| PROBLEM STATEMENT |
Exactly the lines below from the one with "Screen dimensions: 695x579" up to and including the one with "Given: Pick the dark red color at PRN 32" make up the answer, with nothing else added.

*** MATERIAL SHOWN ***

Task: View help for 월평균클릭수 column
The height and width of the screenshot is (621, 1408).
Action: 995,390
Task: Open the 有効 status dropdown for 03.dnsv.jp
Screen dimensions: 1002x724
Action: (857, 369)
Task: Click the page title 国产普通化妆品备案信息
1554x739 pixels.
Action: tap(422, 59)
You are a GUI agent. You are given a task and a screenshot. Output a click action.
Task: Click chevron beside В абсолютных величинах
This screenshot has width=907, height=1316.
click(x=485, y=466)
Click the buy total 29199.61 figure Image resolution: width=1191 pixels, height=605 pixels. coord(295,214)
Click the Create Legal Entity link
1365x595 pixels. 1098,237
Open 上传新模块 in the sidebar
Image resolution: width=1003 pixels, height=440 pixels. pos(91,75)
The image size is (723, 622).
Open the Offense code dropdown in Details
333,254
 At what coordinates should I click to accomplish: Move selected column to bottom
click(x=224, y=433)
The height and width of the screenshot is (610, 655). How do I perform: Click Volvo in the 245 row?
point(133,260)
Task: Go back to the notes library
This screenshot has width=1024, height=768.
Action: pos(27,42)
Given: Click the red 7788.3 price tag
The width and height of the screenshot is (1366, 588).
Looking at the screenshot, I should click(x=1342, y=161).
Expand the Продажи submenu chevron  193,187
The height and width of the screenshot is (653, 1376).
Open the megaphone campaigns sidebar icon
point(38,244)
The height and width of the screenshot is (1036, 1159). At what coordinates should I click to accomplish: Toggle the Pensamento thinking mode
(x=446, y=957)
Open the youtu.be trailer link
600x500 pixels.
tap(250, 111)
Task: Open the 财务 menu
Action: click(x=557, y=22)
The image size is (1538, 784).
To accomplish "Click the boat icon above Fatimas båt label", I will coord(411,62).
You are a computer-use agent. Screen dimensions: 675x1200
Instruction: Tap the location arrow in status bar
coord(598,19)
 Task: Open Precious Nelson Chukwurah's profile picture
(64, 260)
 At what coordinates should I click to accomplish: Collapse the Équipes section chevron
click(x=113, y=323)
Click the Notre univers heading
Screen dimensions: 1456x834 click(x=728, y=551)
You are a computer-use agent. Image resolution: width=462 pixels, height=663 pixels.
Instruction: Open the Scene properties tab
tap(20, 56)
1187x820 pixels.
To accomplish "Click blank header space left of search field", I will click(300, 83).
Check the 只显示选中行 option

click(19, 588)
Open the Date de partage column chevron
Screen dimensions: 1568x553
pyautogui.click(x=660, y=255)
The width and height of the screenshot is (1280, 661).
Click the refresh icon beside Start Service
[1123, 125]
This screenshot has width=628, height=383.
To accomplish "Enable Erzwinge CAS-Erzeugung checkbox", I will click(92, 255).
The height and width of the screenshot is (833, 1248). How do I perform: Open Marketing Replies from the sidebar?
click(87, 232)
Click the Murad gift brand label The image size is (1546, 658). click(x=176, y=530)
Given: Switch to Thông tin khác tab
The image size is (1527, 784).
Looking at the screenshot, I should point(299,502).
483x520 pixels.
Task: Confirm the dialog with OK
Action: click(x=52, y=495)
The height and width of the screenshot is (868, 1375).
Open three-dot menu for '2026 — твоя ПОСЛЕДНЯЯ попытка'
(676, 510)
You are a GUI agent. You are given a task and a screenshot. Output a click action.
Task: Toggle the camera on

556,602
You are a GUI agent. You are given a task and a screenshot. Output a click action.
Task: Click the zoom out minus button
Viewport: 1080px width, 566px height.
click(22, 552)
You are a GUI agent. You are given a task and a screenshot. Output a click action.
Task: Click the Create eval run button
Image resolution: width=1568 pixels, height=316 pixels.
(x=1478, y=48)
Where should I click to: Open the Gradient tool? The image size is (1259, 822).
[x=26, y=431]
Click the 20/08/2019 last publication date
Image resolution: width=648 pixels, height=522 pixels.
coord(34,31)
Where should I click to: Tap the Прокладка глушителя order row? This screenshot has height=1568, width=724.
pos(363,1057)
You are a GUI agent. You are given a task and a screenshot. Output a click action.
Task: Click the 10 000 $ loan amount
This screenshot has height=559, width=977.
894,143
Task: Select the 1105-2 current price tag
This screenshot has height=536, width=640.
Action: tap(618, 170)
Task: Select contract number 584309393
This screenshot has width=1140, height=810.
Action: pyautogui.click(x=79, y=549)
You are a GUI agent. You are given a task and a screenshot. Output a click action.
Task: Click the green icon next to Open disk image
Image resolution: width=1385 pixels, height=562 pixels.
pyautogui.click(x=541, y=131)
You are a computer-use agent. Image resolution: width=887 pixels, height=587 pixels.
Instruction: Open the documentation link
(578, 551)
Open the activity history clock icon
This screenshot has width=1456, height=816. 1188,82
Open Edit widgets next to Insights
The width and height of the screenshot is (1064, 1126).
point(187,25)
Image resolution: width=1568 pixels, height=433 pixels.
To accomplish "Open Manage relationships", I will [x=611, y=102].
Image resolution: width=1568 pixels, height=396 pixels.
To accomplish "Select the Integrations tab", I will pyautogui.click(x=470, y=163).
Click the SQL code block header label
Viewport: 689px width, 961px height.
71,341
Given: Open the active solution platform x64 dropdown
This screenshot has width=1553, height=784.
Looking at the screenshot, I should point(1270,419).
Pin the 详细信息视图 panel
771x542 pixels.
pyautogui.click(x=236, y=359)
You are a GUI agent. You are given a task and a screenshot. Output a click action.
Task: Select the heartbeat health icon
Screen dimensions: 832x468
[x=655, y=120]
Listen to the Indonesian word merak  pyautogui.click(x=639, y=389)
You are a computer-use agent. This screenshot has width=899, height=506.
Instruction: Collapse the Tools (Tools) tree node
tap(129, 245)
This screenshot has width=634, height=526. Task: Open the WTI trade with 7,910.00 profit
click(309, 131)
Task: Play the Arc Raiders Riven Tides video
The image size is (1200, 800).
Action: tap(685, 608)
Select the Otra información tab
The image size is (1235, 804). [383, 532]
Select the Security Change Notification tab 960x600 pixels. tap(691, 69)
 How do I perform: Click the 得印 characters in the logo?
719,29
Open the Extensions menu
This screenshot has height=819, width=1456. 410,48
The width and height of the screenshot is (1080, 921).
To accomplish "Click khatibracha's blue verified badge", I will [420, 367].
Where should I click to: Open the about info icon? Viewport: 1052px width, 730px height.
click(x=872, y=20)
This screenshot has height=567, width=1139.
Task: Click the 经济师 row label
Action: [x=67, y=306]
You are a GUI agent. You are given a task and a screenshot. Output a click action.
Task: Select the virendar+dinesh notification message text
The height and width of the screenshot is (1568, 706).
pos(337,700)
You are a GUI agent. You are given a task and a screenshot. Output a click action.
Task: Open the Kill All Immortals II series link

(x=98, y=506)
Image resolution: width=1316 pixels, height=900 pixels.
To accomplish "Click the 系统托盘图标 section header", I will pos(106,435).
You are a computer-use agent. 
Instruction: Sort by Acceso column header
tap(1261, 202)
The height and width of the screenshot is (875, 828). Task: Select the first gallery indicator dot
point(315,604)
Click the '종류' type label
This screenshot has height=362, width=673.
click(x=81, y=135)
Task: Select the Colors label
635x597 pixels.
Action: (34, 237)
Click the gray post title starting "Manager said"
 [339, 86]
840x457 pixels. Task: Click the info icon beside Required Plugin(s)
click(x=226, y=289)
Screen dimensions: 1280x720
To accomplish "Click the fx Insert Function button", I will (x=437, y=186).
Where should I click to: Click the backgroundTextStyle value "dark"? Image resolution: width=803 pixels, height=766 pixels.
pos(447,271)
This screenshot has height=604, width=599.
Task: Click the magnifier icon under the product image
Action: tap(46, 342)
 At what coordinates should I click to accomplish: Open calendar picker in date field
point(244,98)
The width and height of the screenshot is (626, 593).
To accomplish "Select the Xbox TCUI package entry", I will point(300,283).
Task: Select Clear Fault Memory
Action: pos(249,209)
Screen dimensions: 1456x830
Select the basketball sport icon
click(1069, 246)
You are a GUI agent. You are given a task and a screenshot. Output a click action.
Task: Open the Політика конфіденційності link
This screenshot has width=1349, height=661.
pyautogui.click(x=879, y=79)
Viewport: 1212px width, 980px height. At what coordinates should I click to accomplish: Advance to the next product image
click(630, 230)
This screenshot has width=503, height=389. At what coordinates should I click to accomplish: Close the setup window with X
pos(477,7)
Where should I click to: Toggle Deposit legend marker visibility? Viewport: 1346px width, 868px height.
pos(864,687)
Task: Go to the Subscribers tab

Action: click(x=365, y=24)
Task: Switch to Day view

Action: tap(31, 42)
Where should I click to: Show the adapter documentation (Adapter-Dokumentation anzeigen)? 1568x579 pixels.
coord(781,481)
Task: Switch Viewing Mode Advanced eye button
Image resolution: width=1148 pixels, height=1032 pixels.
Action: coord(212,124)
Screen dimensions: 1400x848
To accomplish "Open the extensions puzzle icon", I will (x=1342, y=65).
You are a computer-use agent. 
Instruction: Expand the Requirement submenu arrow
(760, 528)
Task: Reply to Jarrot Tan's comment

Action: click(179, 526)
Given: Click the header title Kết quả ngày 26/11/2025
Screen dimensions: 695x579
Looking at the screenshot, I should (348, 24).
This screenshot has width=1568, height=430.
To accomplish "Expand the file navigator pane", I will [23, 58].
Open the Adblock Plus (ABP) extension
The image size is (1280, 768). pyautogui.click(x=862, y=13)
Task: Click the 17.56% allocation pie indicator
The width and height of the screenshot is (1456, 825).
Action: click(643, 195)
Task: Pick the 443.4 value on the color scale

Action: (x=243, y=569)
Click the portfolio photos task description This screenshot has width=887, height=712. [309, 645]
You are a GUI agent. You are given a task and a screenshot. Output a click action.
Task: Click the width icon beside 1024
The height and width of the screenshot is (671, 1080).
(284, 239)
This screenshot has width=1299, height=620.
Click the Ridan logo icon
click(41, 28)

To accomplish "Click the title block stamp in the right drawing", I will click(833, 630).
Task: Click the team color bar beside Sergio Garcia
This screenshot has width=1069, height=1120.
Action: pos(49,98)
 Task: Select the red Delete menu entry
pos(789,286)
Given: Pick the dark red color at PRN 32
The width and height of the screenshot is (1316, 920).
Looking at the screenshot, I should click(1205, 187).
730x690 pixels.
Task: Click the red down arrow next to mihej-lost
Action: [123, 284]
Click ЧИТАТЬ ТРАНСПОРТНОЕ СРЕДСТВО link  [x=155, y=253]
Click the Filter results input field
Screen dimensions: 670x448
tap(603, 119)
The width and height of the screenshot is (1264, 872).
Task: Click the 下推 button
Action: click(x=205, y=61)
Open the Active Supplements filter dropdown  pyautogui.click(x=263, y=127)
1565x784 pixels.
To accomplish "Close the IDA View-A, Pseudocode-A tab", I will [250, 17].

*** End of MATERIAL SHOWN ***

| FINAL ANSWER |
Screen dimensions: 695x579
Looking at the screenshot, I should (348, 24).
This screenshot has width=1568, height=430.
To accomplish "Expand the file navigator pane", I will [23, 58].
Open the Adblock Plus (ABP) extension
The image size is (1280, 768). pyautogui.click(x=862, y=13)
Task: Click the 17.56% allocation pie indicator
The width and height of the screenshot is (1456, 825).
Action: click(643, 195)
Task: Pick the 443.4 value on the color scale

Action: (x=243, y=569)
Click the portfolio photos task description This screenshot has width=887, height=712. [309, 645]
You are a GUI agent. You are given a task and a screenshot. Output a click action.
Task: Click the width icon beside 1024
The height and width of the screenshot is (671, 1080).
(284, 239)
This screenshot has width=1299, height=620.
Click the Ridan logo icon
click(41, 28)

To accomplish "Click the title block stamp in the right drawing", I will click(833, 630).
Task: Click the team color bar beside Sergio Garcia
This screenshot has width=1069, height=1120.
Action: pos(49,98)
 Task: Select the red Delete menu entry
pos(789,286)
Given: Pick the dark red color at PRN 32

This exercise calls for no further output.